Sonntag, 04.09.2011


Am nächsten Morgen hatte sich der Wetterbericht bewahrheitet - dichter Nebel umschloss die Hütte. Viele Bergsteiger waren noch unschlüssig. Da wir aber nur ins Schnalstal hinab wollten, ging es zügig los. Ab und zu riss der Nebel auf und man konnte den weiteren Abstiegsweg erahnen. Plötzlich standen mir zwei Steinböcke gegenüber, waren aber direkt schon wieder vom Nebel verschluckt.
Je weiter es nach unten ging desto bizarrer war die Landschaft. Noch ein Steinbock, eine Gams und diverse Murmeltiere - an interessanten Ausblicken mangelte es nicht. So kamen wir noch trocken und mit sehr vielen Eindrücken im Tal an.
Dann war der See erreicht und bevor der Bus kam, der uns in den Vinschgau bringen sollte, musste Uli noch schnell flüssige Wegzehrung besorgen.
Mit einer Gesamtstrecke von knapp 6.000 m im Aufstieg und 7.500 m im Abstieg war das eine der anstrengenderen Touren, aber die vielen Eindrücke bleiben sicher noch lange haften. Der Wechsel von den grünen Hügeln des Allgäu bis zu den Gletschern des Alpenhauptkamms sind schon ein Erlebnis. Die Tour kann ein erfahrener Bergwanderer mit ein wenig Planung und Kondition gut schaffen.

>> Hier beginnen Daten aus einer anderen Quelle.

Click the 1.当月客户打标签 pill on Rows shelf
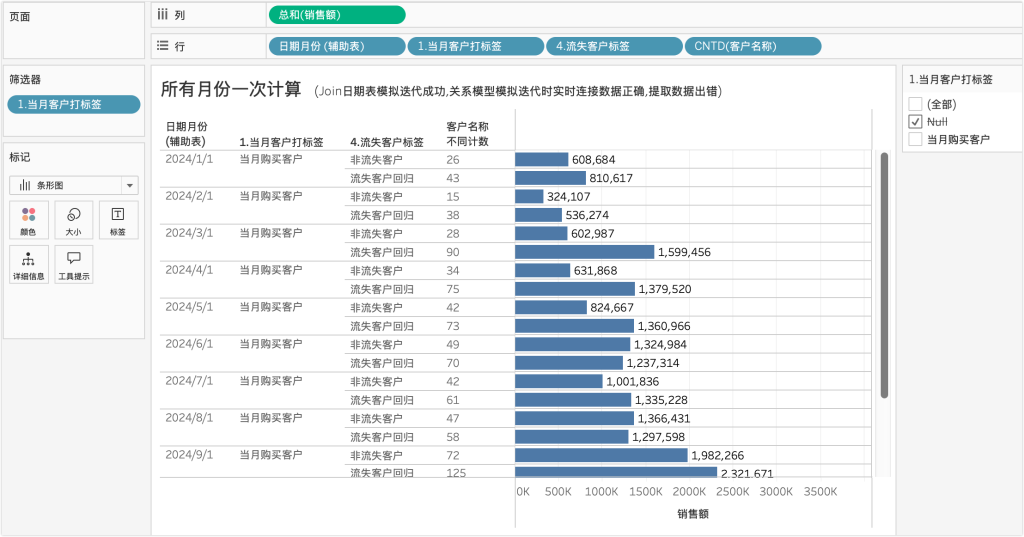 [474, 46]
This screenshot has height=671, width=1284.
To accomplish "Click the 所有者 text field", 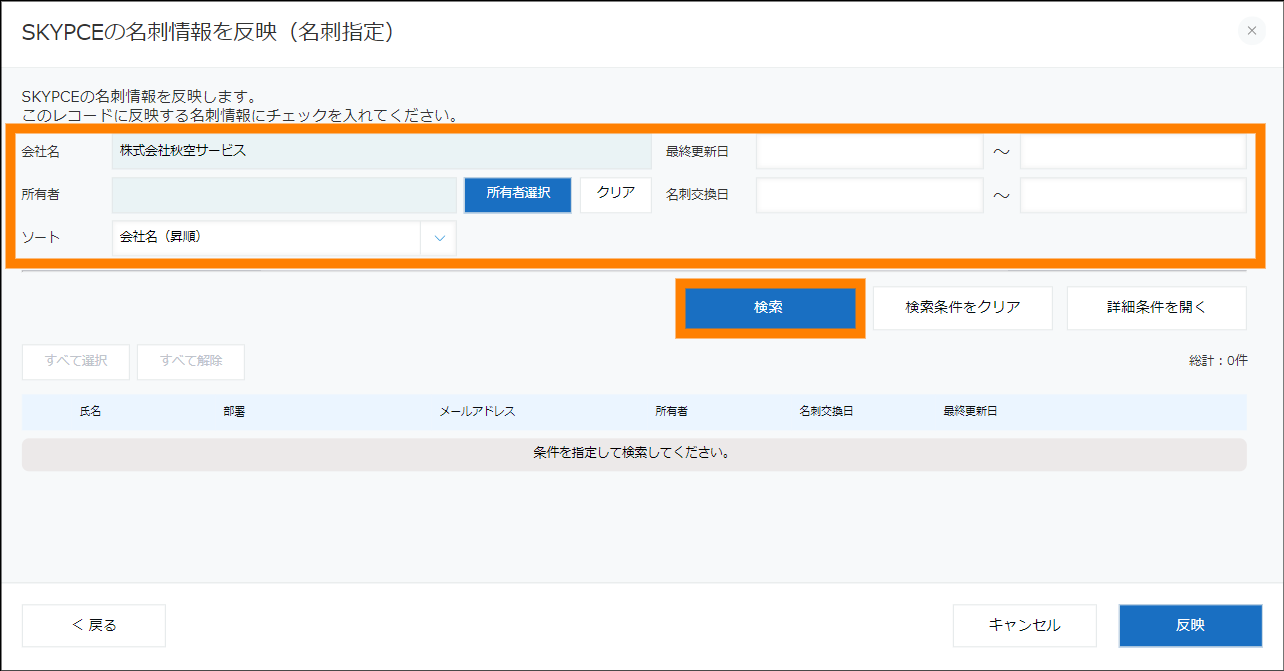I will pyautogui.click(x=284, y=195).
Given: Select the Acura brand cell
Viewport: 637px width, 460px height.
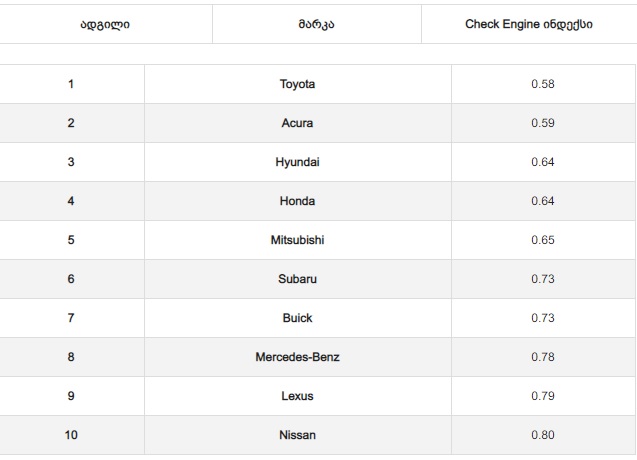Looking at the screenshot, I should click(x=297, y=123).
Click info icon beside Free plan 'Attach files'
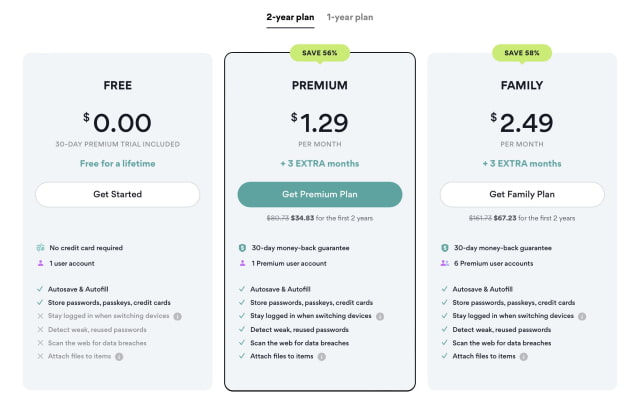This screenshot has width=640, height=411. pyautogui.click(x=118, y=355)
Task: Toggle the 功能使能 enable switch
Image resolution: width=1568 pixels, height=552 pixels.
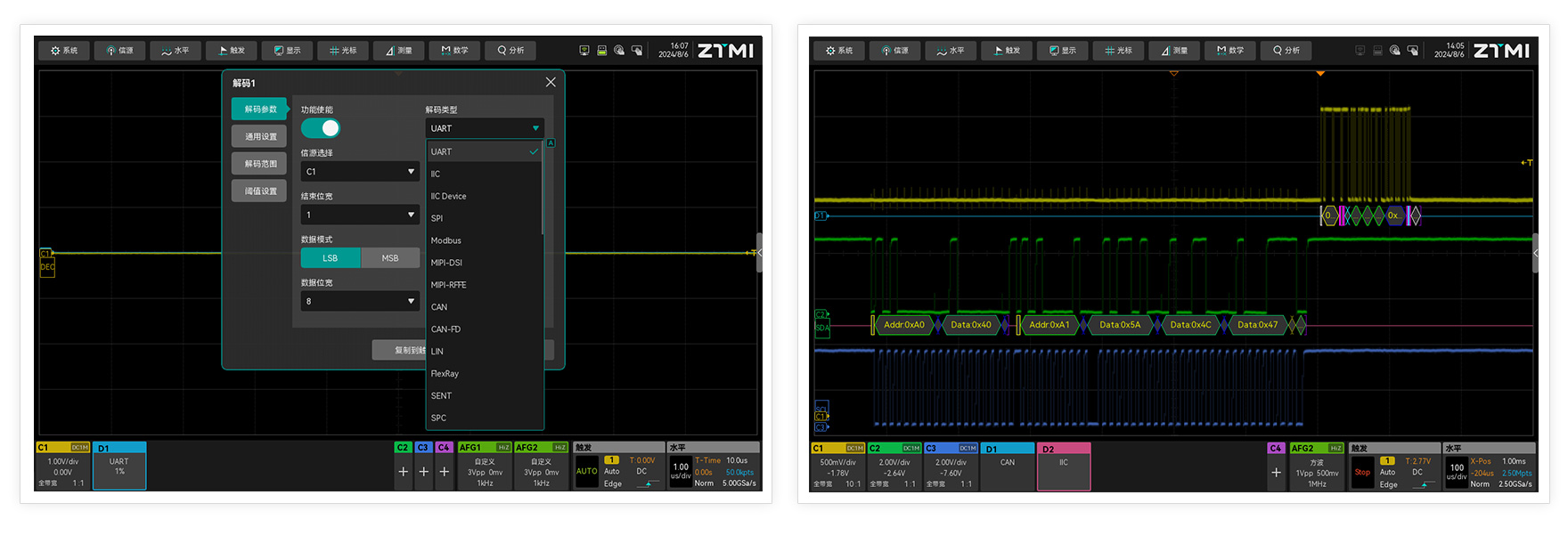Action: [x=321, y=128]
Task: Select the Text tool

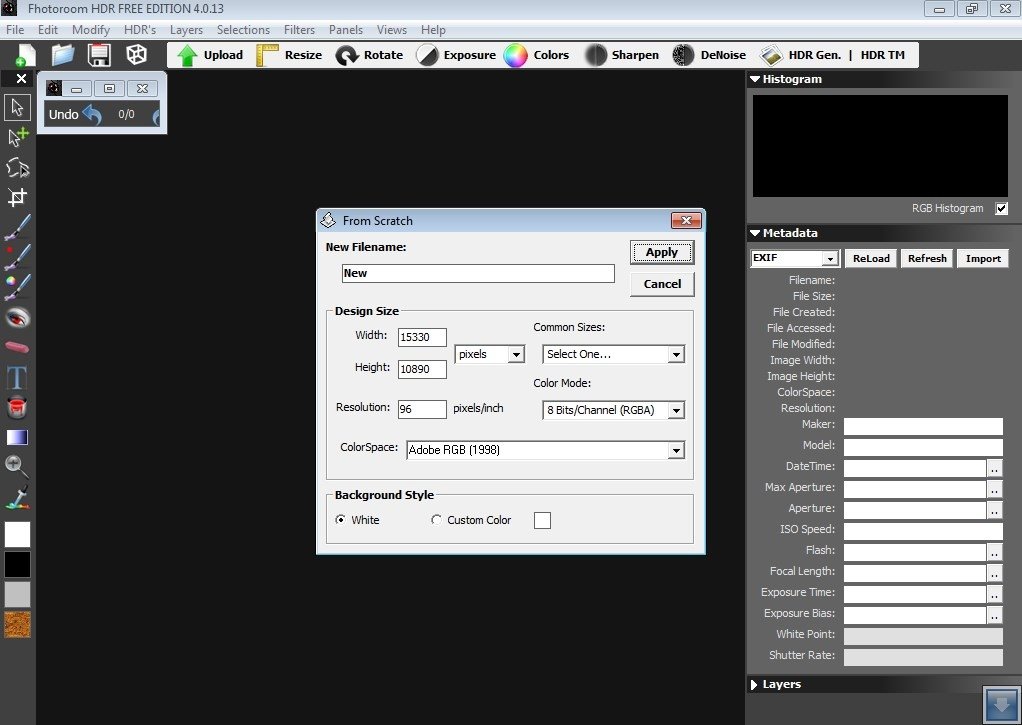Action: click(x=17, y=377)
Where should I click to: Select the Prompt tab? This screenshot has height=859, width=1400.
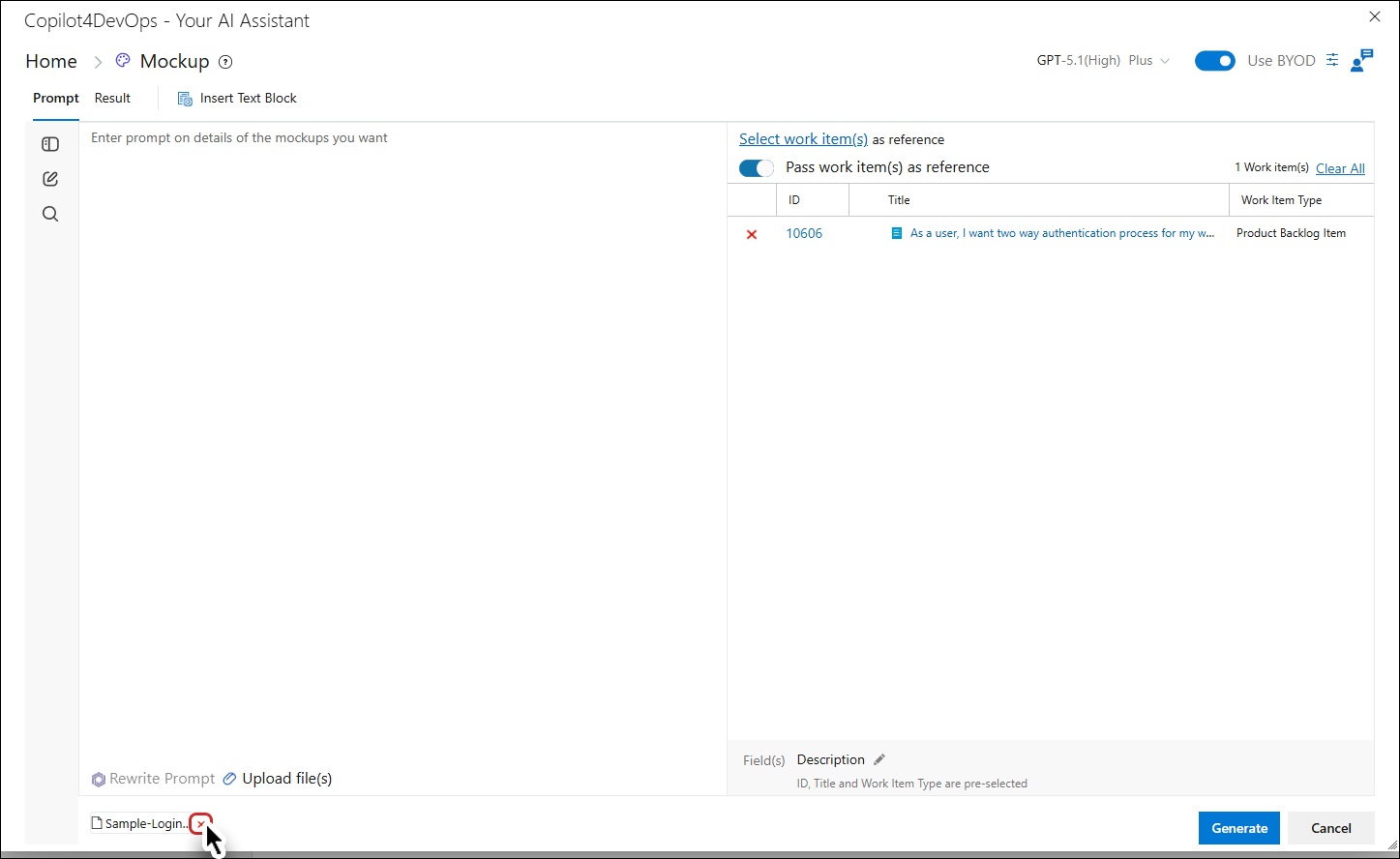(x=56, y=98)
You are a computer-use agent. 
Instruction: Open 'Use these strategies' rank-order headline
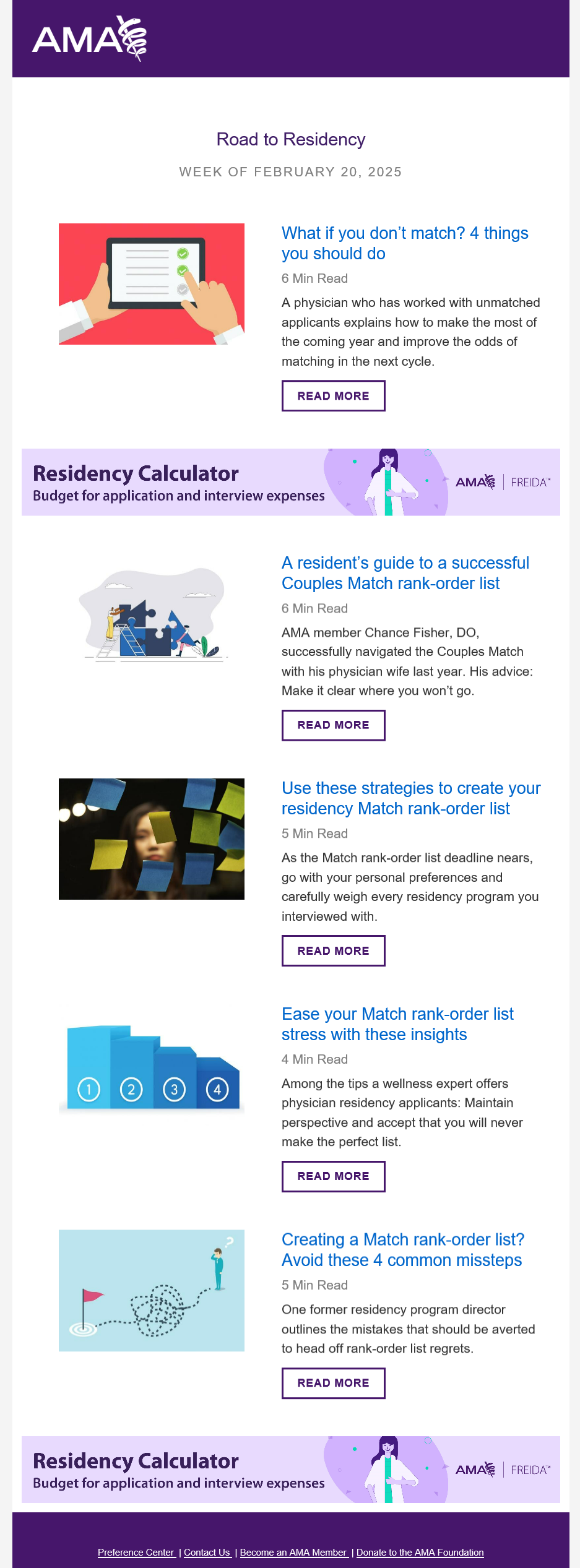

Gesamtwanderzeit: 3 Stunden 

Abstieg:         1.255 m 

 
Abschied im Nebel                                                                                    Murmeltier im Tisental


Abstieg durch das Tisental                                                                                     Am Vernagtstausee

 
                                            Geschafft!!!!


Noch ein paar logistische Hinweise:
Mit dem Bus kommt man vom Vernagt-Stausee nach Naturns, wo man mit der Vinschgau-Bahn nach Meran fahren kann.
Wir sind dann weiter nach Terlan/Siebeneich gefahren wo wir übernachtet habe. Hier kommt man schnell mit dem Bus oder Taxi nach Bozen.
Die Rückfahrt von Bozen nach München sollte man besser vorher reservieren. Wir haben in Bozen noch nicht einmal eine Karte bekommen und der Zug war übervoll. Zudem ist es billiger, wenn man die Fahrkarte vorher bucht. Wer sein Auto in Immenstadt gepakrt hat, kommt dann mit dem Regionalzug in knapp zwei Stunden von München dorthin.

Literaturhinweis:
Es gibt viele gleichwertige Führer. Ich habe bei der Tour mit dem Rother Wanderführer sehr gute Erfahrungen gemacht. Die Beschreibungen, Zeiten und Varianten sind gut recherchiert.